Deputy Prime Minister of Thailand
- In office 25 October 1994 – 11 December 1994
- Prime Minister: Chuan Leekpai
- In office 25 November 1996 – 8 November 1997
- Prime Minister: Chavalit Yongchaiyudh

Minister of Education
- In office 13 July 1995 – 24 November 1996
- Prime Minister: Banharn Silpa-archa
- In office 25 November 1996 – 14 August 1997
- Prime Minister: Chavalit Yongchaiyudh

Personal details
- Born: 5 December 1935 (age 90) Bangkok, Thailand
- Party: New Aspiration (1994–2001); Thai Rak Thai (2001–2006);

= Sukavich Rangsitpol =

Thai business executive and politician

Sukavich Rangsitpol (สุขวิช รังสิตพล ; born 5 December 1935) is a Thai business executive and politician. He served as Deputy Prime Minister (1994, 1996–97) and Minister of Education (1995–97) of Thailand.

==Life and career==
Sukavich completed a bachelor's degree in political science at Thammasat University in 1960 and the Management Development Program of Asian Institute of Management, Manila in 1976. He started working as a sales representative for Caltex Oil Thailand in 1961, being promoted to sales supervisor, district manager, general sales manager and general manager over the following decades. He finally served as chairman and managing director of that company during the early 1990s.

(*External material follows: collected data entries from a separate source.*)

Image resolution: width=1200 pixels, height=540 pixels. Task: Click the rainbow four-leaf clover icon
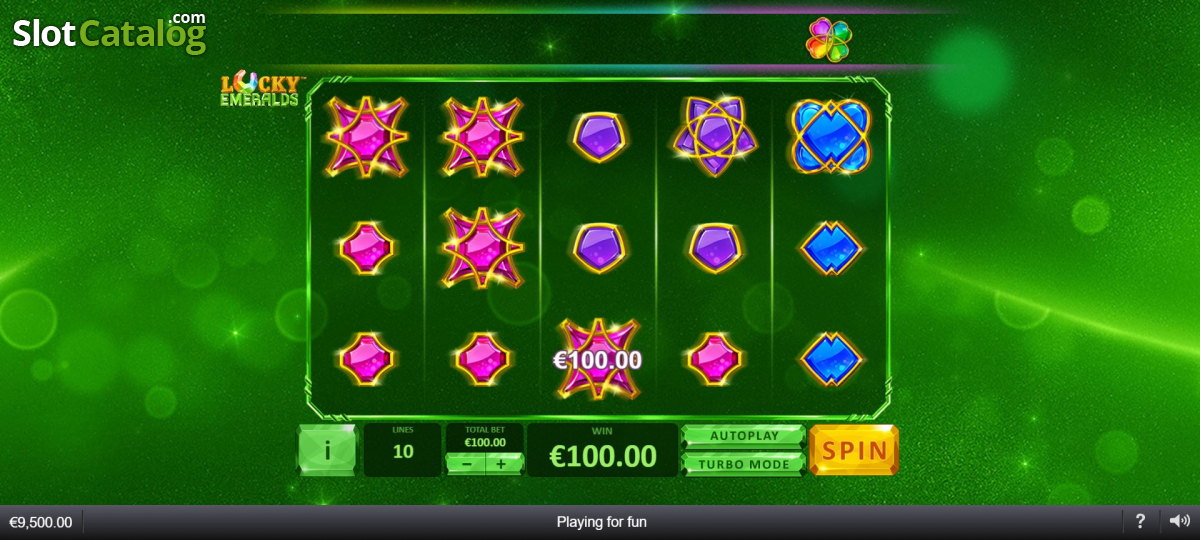pyautogui.click(x=829, y=39)
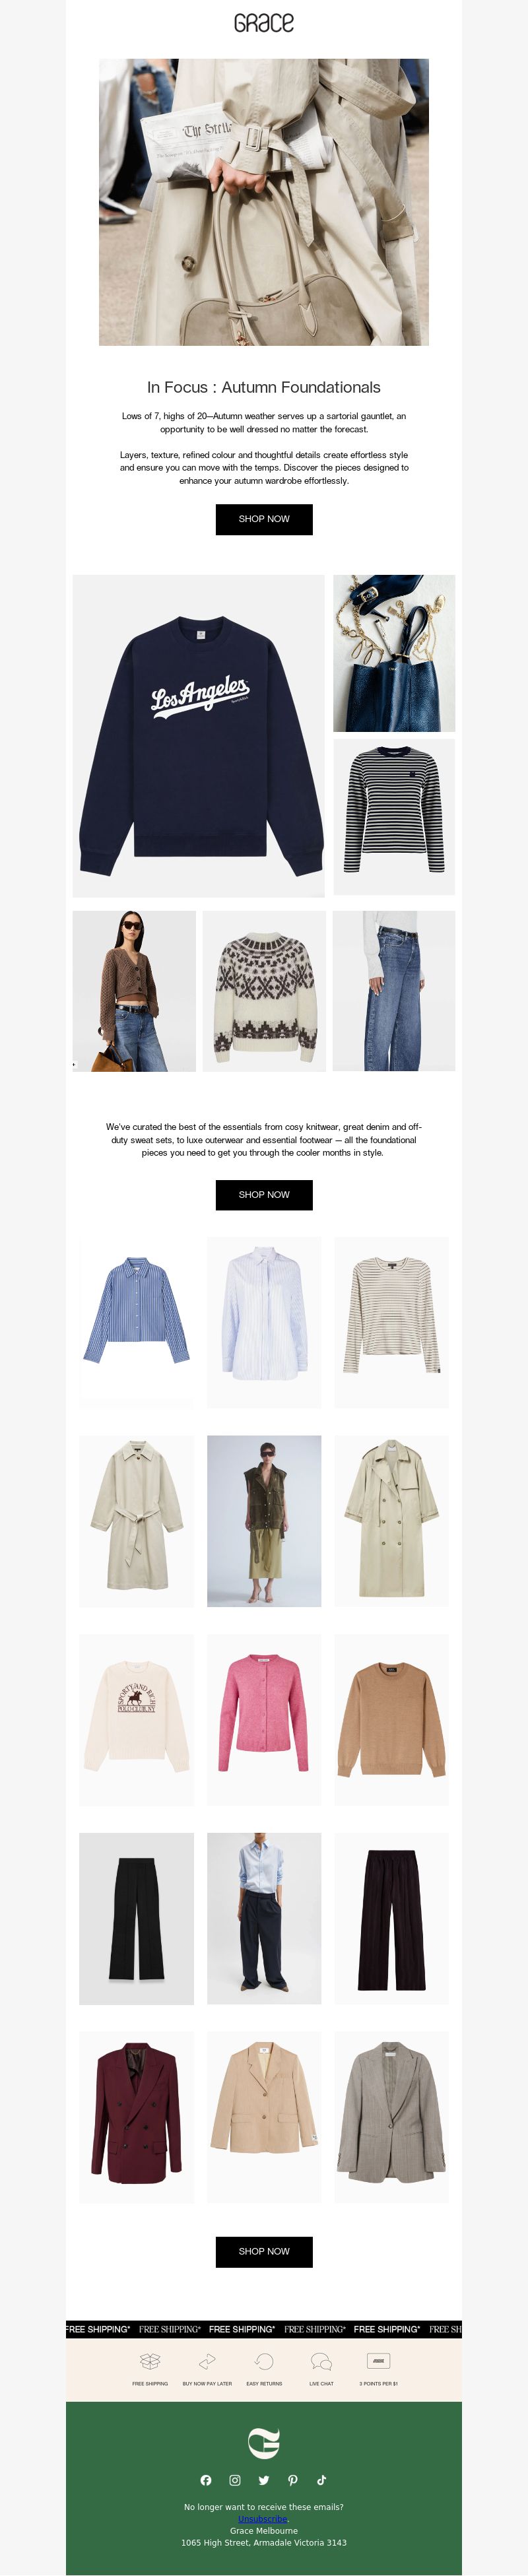Click the SHOP NOW button above the footer
This screenshot has width=528, height=2576.
(x=264, y=2251)
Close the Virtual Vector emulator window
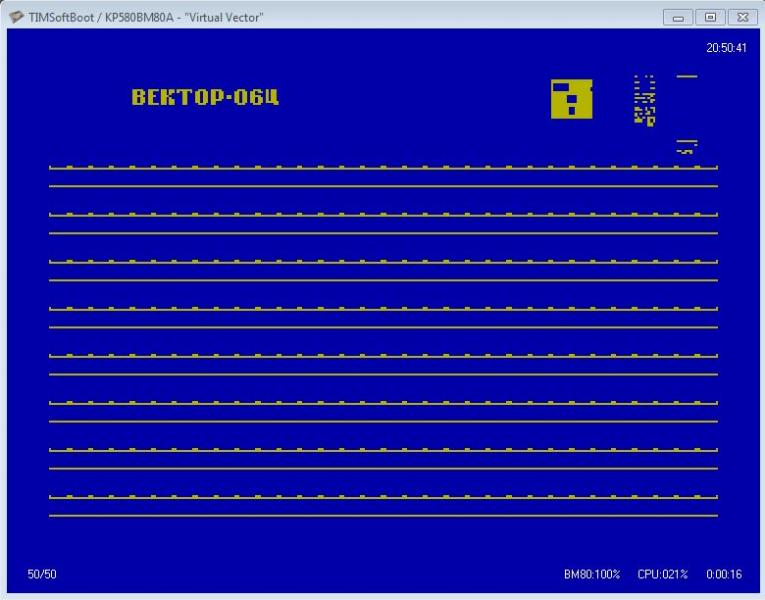 pos(741,17)
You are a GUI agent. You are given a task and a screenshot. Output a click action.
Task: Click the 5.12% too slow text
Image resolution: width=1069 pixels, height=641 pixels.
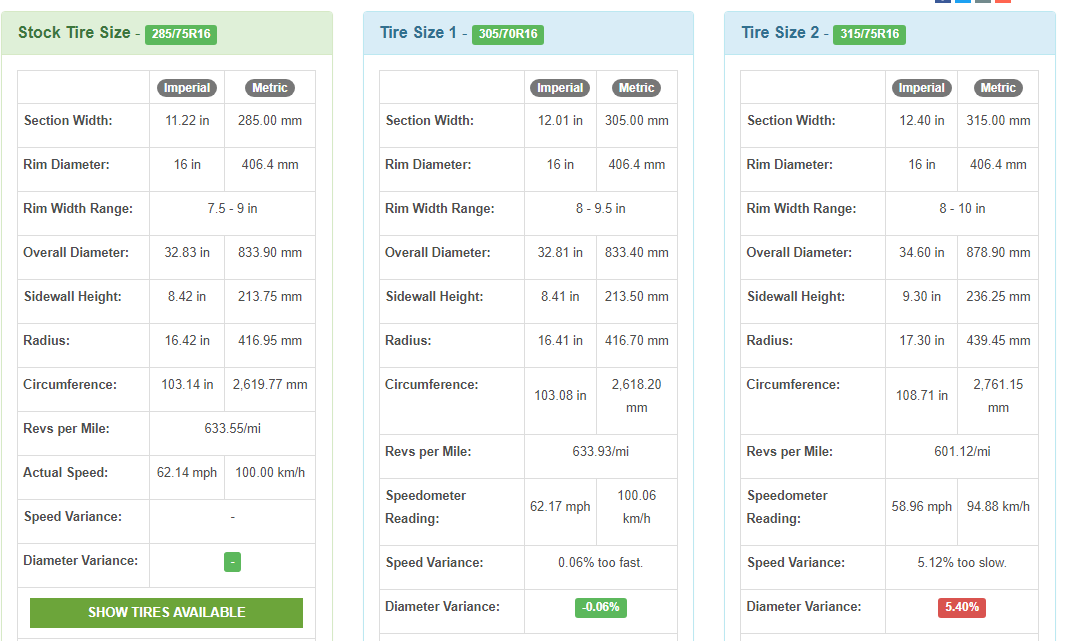point(962,563)
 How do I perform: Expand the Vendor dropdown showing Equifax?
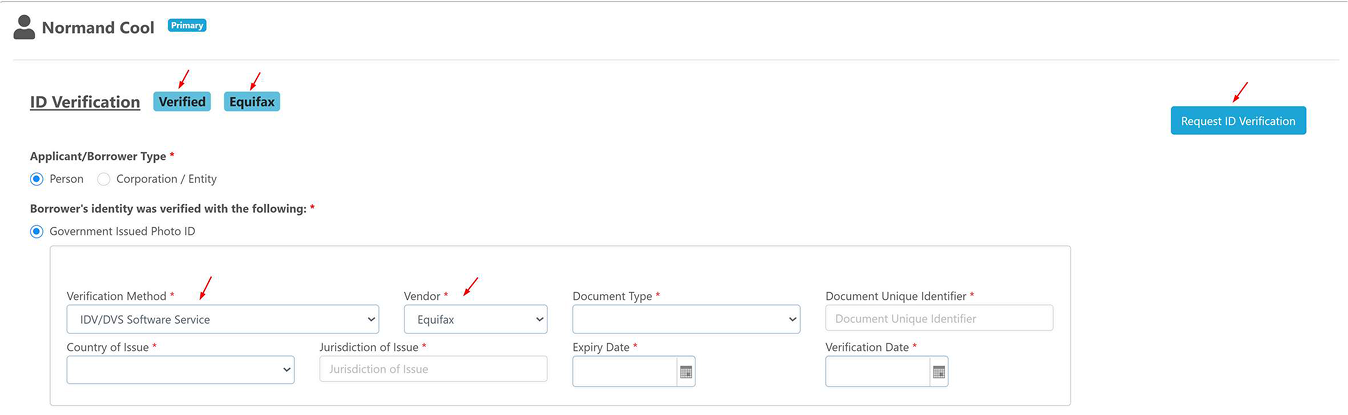tap(475, 319)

Sukavich became a Senator in 1987, was appointed to the National Legislative Assembly after the coup d'état in 1991, and returned to the Thai Senate in 1992. Between 1993 and 1994 he was the governor of the Expressway and Rapid Transit Authority of Thailand (ETA).

In 1994, Sukavich joined the New Aspiration Party (NAP) of retired general Chavalit Yongchaiyudh and was appointed deputy prime minister in Chuan Leekpai's cabinet in October of the same year. However, he lost that position after a few weeks. Sukavich was appointed minister of education in Banharn Silpa-archa's cabinet in July 1995. In addition, he was the secretary-general of the NAP from 1995 to 1997.

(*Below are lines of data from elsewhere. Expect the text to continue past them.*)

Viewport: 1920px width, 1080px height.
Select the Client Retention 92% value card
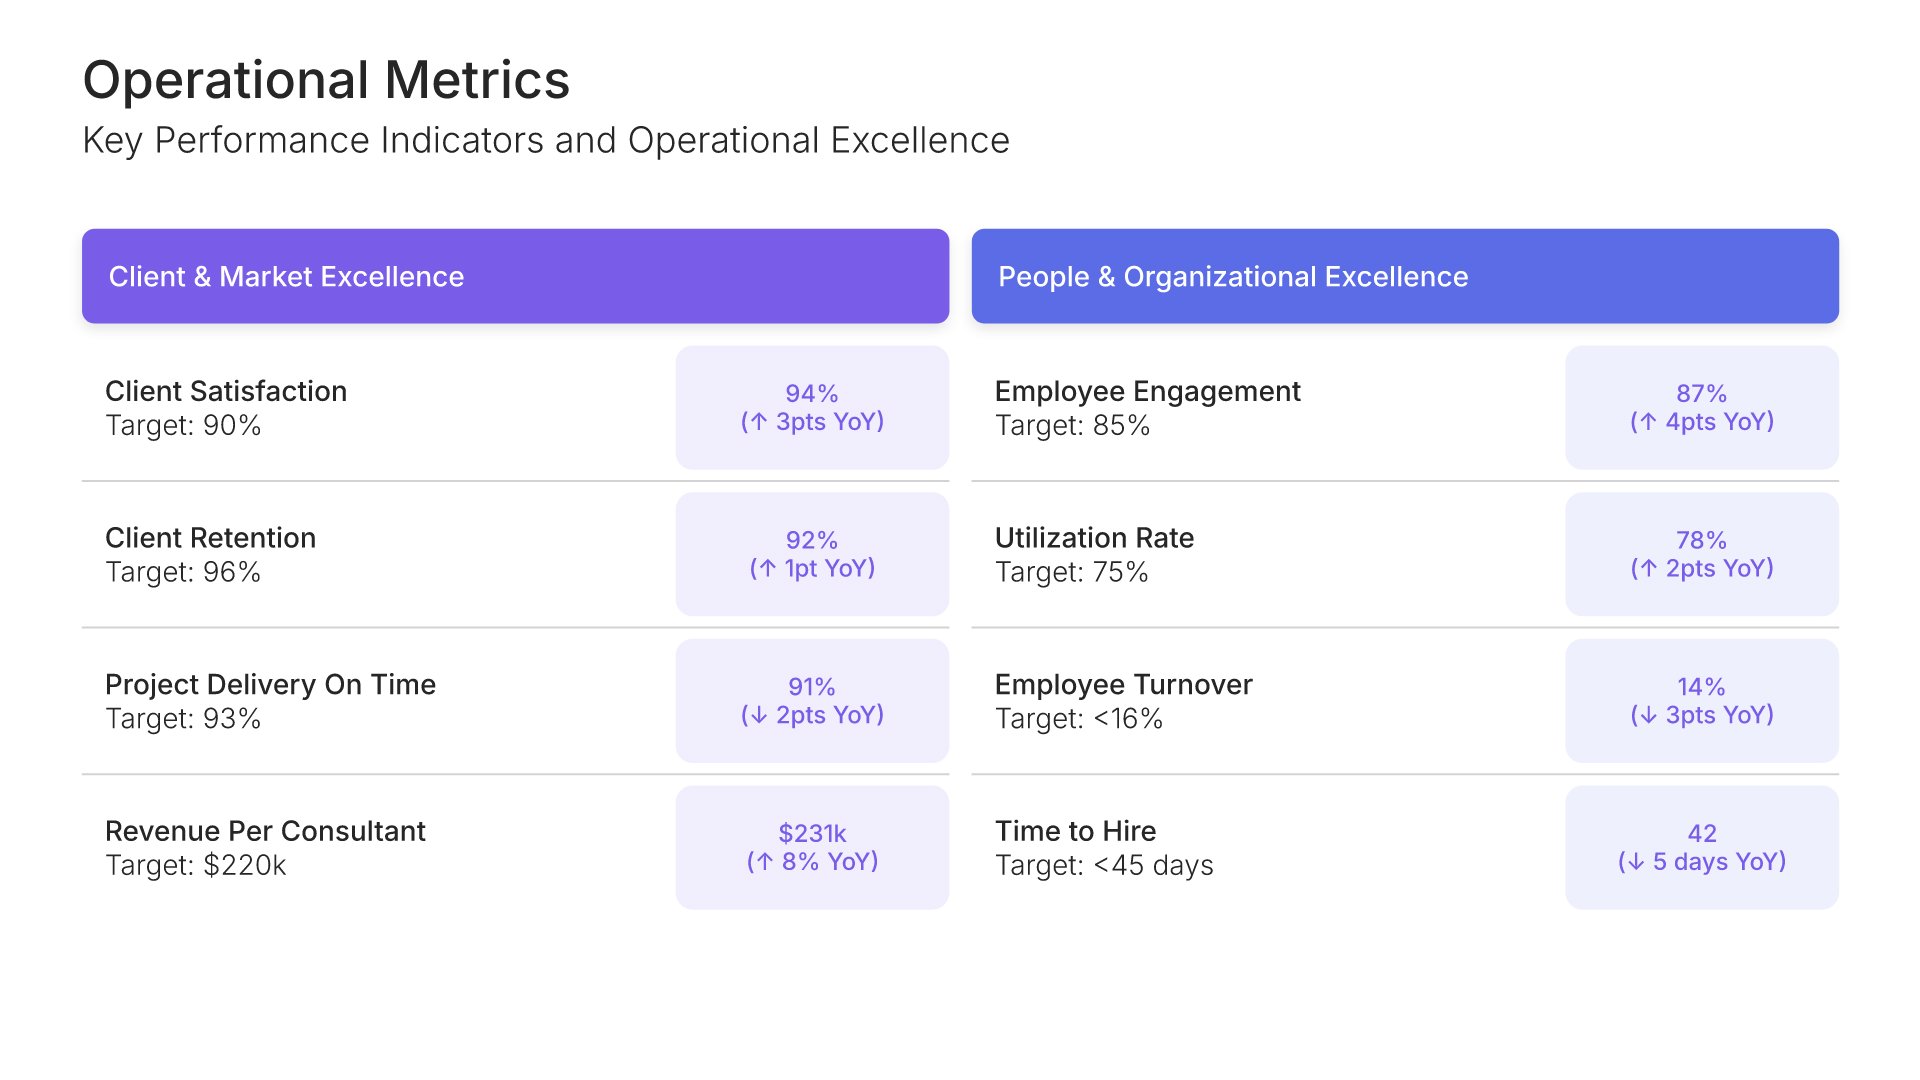812,554
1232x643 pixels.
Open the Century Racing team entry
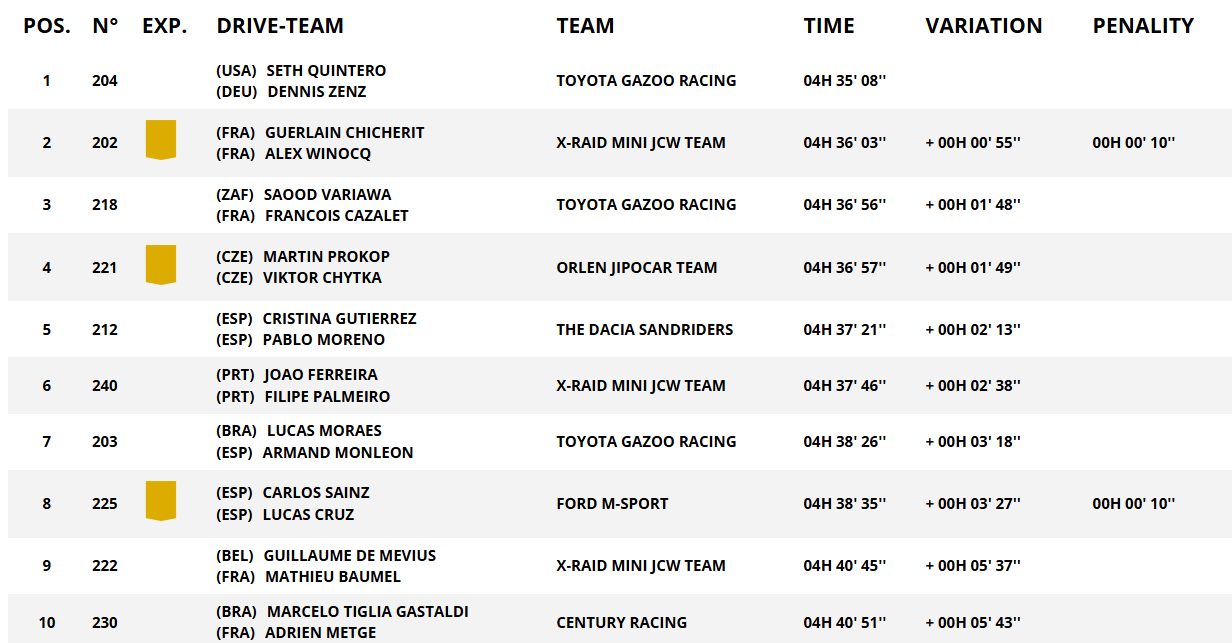pyautogui.click(x=622, y=623)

He was elected to the House of Representatives in 1996, representing Bangkok's 13th constituency. After New Aspiration's electoral victory, Sukavich again was a deputy prime minister in Chavalit Yongchaiyudh's cabinet in addition to his post as Minister of Education. Moreover, he served as Southeast Asian Ministers of Education Organization (SEAMEO) council president in 1996.

Sukavich also lost the deputy premiership in November 1997 when Chavalit was ousted by a no-confidence vote during the Asian financial crisis.

In 2001 Sukavich was re-elected as member of parliament, being number three of the New Aspiration Party list. Together with party leader Chavalit Yongchaiyudh and most of the NAP lawmakers, he switched to the Thai Rak Thai Party (TRT) of prime minister Thaksin Shinawatra later in the same year.

In 2005, he was re-elected once again, this time a representative of the TRT party list. As one of 111 executive members of the TRT, he was banned from political activities for five years after the 2006 coup d'état. He expressed no wish to return to politics after the ban expired.